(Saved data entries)
____________________

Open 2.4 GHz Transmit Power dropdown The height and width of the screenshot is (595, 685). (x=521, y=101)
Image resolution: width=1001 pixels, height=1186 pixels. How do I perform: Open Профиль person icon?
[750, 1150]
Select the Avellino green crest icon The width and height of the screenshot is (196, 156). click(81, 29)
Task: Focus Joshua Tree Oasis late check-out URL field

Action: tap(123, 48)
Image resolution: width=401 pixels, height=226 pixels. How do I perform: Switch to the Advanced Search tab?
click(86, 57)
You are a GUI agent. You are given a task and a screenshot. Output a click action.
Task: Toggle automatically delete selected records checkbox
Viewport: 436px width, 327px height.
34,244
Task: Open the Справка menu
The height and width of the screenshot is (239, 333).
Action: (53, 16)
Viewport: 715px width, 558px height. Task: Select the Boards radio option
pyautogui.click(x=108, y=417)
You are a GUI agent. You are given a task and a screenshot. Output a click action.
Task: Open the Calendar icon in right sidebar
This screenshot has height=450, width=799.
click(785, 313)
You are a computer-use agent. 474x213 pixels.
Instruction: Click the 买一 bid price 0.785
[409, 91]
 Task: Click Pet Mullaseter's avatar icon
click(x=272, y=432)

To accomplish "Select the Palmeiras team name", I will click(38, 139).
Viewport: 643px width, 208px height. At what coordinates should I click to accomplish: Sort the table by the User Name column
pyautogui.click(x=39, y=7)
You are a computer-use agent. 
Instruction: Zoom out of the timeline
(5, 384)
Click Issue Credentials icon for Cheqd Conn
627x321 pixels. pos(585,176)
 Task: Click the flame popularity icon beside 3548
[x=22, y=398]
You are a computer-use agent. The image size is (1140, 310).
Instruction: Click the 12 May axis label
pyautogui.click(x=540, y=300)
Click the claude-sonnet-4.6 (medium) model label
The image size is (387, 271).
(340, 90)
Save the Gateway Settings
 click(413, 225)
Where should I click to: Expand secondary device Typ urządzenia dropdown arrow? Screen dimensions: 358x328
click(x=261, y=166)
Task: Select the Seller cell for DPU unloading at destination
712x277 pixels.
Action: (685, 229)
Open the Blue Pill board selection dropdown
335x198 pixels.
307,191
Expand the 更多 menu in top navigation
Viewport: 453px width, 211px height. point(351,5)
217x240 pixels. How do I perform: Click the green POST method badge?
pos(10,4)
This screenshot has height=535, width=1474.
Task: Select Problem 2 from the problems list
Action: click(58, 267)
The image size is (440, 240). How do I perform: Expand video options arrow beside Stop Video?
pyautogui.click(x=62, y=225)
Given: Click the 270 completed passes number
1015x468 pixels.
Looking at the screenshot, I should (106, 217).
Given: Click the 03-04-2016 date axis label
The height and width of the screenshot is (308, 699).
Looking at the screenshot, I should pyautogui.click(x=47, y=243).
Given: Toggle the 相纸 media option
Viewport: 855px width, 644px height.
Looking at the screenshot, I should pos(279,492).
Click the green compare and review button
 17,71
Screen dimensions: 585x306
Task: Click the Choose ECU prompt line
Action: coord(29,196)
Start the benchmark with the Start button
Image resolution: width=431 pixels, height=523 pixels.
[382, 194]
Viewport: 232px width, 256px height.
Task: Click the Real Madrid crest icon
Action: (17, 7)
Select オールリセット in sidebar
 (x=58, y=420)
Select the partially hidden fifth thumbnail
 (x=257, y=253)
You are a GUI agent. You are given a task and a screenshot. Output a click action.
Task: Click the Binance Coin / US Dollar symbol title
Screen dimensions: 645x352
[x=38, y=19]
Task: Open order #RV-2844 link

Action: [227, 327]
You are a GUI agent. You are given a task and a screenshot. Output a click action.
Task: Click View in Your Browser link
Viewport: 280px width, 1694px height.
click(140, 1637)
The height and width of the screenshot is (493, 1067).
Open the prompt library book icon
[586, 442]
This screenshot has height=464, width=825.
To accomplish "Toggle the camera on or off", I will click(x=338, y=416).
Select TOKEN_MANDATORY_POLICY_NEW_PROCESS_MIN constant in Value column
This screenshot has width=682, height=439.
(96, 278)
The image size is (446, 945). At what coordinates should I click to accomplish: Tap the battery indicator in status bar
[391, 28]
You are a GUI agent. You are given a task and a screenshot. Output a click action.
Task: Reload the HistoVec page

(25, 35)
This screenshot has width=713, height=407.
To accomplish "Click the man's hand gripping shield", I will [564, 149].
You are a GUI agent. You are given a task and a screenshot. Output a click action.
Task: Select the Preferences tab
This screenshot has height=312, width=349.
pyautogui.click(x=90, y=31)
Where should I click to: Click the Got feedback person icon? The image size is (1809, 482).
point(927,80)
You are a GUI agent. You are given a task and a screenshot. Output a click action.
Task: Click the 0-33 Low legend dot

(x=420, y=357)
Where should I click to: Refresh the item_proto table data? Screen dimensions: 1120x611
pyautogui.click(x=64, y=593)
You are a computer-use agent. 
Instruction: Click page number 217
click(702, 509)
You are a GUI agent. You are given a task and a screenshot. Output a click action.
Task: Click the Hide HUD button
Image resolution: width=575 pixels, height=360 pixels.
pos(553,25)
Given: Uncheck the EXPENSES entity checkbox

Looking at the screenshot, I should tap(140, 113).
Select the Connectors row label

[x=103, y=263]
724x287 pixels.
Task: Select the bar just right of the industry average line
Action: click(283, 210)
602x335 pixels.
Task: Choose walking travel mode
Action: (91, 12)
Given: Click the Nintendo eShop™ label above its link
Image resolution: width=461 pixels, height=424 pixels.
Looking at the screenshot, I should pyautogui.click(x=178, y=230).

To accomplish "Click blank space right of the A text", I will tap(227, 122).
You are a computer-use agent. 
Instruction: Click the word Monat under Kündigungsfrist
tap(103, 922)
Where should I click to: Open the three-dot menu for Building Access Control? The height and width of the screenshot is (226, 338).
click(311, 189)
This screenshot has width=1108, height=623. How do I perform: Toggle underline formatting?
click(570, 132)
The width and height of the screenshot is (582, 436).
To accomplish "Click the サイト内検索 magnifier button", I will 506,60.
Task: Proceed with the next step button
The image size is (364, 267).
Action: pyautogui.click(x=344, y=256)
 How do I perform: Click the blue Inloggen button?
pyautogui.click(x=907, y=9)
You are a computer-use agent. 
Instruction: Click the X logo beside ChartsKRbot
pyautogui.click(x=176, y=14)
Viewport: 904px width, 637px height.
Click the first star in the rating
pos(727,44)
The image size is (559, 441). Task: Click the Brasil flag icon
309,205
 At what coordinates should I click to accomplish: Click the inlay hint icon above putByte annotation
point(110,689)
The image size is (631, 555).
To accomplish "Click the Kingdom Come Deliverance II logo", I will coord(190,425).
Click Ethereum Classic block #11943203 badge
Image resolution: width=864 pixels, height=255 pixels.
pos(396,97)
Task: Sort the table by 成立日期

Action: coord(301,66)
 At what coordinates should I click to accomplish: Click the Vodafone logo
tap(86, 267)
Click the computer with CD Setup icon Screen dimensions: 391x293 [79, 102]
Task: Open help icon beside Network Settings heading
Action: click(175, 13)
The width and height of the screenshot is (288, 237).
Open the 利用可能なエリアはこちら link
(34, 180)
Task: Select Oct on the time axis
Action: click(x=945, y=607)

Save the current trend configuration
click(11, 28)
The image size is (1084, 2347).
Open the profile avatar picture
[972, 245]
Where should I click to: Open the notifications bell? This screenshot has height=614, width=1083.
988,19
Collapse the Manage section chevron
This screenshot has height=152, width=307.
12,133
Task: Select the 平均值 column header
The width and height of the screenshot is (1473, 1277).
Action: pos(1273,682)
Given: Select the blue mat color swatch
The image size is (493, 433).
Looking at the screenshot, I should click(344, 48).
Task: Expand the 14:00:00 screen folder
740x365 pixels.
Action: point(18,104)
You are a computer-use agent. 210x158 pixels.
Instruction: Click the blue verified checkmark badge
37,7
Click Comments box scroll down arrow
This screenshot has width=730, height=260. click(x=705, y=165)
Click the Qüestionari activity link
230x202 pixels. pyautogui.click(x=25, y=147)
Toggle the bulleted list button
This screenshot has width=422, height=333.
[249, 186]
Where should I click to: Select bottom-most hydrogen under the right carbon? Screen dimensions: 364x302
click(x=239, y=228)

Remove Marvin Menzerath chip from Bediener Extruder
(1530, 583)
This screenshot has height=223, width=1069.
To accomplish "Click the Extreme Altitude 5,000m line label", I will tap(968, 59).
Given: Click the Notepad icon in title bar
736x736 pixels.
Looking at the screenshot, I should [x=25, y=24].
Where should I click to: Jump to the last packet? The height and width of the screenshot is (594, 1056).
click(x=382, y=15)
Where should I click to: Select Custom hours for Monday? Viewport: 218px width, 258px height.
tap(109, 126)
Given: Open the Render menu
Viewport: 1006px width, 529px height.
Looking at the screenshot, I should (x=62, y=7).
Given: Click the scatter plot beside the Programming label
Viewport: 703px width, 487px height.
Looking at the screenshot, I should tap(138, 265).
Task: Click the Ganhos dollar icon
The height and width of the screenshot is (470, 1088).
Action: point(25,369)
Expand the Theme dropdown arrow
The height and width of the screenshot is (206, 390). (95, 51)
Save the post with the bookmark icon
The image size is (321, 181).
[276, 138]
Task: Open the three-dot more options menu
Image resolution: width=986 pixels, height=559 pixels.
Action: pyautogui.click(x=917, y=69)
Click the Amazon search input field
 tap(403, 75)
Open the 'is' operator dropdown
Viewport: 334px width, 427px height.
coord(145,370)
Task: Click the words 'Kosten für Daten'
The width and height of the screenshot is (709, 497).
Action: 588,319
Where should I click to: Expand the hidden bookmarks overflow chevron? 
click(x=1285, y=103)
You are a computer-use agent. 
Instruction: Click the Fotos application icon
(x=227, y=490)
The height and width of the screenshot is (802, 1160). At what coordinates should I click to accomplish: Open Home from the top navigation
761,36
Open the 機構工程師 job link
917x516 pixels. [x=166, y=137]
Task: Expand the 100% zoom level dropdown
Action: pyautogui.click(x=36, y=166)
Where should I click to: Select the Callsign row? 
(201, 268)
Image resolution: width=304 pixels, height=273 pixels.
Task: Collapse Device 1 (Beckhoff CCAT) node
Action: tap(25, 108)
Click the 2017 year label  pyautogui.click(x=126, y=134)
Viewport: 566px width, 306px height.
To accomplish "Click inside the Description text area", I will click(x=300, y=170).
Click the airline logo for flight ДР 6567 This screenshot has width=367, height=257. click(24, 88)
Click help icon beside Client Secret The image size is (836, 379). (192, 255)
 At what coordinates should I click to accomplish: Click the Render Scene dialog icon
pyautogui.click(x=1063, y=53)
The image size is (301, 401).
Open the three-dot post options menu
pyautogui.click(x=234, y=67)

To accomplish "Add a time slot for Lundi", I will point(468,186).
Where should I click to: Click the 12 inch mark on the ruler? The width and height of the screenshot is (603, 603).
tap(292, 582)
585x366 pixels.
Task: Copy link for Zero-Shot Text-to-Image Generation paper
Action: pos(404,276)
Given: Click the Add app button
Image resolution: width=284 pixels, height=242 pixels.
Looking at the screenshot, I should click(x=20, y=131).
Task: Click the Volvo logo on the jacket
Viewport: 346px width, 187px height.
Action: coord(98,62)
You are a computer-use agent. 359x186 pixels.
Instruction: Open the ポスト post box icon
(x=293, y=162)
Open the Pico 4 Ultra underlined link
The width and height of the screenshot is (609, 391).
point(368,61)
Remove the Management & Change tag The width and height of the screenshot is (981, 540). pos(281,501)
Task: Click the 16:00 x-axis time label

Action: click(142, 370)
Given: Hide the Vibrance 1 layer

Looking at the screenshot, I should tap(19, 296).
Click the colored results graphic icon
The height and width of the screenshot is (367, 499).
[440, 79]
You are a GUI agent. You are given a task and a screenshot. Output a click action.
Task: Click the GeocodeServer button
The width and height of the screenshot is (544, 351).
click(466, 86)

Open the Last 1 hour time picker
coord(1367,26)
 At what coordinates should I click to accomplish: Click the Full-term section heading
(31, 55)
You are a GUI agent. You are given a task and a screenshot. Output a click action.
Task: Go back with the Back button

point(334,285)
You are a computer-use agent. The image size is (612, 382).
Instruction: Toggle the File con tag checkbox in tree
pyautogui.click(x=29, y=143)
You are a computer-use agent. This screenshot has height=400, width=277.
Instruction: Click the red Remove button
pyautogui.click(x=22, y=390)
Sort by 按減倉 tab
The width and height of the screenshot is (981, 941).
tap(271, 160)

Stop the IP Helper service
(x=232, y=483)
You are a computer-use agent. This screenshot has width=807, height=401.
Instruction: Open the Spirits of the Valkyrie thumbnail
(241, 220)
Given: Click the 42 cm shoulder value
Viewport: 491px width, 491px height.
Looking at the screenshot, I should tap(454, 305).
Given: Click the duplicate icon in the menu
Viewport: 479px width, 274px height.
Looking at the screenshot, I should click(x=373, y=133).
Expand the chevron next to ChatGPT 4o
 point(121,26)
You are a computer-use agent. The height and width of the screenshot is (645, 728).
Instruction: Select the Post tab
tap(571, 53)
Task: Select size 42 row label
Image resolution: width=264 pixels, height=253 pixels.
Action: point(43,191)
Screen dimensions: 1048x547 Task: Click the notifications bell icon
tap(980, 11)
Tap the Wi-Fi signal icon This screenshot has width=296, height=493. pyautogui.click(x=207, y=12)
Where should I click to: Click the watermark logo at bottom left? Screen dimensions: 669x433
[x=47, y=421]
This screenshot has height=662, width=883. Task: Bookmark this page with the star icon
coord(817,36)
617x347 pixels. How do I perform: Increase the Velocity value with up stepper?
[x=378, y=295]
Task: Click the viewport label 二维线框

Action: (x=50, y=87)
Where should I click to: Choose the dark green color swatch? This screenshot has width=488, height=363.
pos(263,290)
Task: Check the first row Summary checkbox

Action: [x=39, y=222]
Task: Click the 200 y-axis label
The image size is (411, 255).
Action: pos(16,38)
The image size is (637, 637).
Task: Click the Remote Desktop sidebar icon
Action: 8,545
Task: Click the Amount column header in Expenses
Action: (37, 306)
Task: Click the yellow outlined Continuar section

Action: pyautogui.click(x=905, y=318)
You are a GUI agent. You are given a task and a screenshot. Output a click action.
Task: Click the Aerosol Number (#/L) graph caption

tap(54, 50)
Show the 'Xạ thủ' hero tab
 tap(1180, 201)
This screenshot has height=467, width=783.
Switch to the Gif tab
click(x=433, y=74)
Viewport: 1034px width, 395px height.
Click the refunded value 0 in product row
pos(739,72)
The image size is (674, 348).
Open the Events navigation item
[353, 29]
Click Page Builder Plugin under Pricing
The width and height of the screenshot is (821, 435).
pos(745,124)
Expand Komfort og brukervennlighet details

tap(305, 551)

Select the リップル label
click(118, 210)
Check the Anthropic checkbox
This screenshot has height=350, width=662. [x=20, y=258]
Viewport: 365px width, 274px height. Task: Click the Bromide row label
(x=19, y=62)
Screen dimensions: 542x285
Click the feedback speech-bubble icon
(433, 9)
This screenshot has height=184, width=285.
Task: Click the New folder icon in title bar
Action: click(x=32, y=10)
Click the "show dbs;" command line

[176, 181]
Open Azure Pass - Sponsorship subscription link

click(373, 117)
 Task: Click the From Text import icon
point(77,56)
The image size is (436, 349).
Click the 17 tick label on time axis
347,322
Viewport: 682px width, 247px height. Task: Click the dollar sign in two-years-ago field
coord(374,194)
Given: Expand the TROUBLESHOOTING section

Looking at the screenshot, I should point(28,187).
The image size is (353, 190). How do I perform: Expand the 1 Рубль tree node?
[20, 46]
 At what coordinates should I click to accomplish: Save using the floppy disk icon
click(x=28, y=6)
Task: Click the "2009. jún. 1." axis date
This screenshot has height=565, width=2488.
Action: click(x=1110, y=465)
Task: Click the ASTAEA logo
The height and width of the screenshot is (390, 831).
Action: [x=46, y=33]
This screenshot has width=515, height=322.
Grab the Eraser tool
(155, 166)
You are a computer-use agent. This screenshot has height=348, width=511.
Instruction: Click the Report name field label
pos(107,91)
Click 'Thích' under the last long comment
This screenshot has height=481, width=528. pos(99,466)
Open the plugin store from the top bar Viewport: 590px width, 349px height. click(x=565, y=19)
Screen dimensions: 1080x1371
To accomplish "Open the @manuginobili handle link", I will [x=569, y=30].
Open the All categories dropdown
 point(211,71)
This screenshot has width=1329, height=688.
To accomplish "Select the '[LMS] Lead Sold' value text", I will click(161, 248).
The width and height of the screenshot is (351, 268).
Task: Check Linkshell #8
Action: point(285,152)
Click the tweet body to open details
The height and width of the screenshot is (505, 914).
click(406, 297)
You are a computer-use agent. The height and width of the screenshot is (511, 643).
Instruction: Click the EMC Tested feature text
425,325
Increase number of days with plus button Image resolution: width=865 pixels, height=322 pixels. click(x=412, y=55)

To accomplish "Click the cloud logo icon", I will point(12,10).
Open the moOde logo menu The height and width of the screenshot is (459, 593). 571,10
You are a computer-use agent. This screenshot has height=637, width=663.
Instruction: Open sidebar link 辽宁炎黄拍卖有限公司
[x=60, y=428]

____________________

• What is being asked
A verbatim transcription is needed of the lines above, starting at the line with "Select the リップル label" and ending at the line with "Screen dimensions: 542x285", both included, and of nothing else.

• Task output
Select the リップル label
click(118, 210)
Check the Anthropic checkbox
This screenshot has height=350, width=662. [x=20, y=258]
Viewport: 365px width, 274px height. Task: Click the Bromide row label
(x=19, y=62)
Screen dimensions: 542x285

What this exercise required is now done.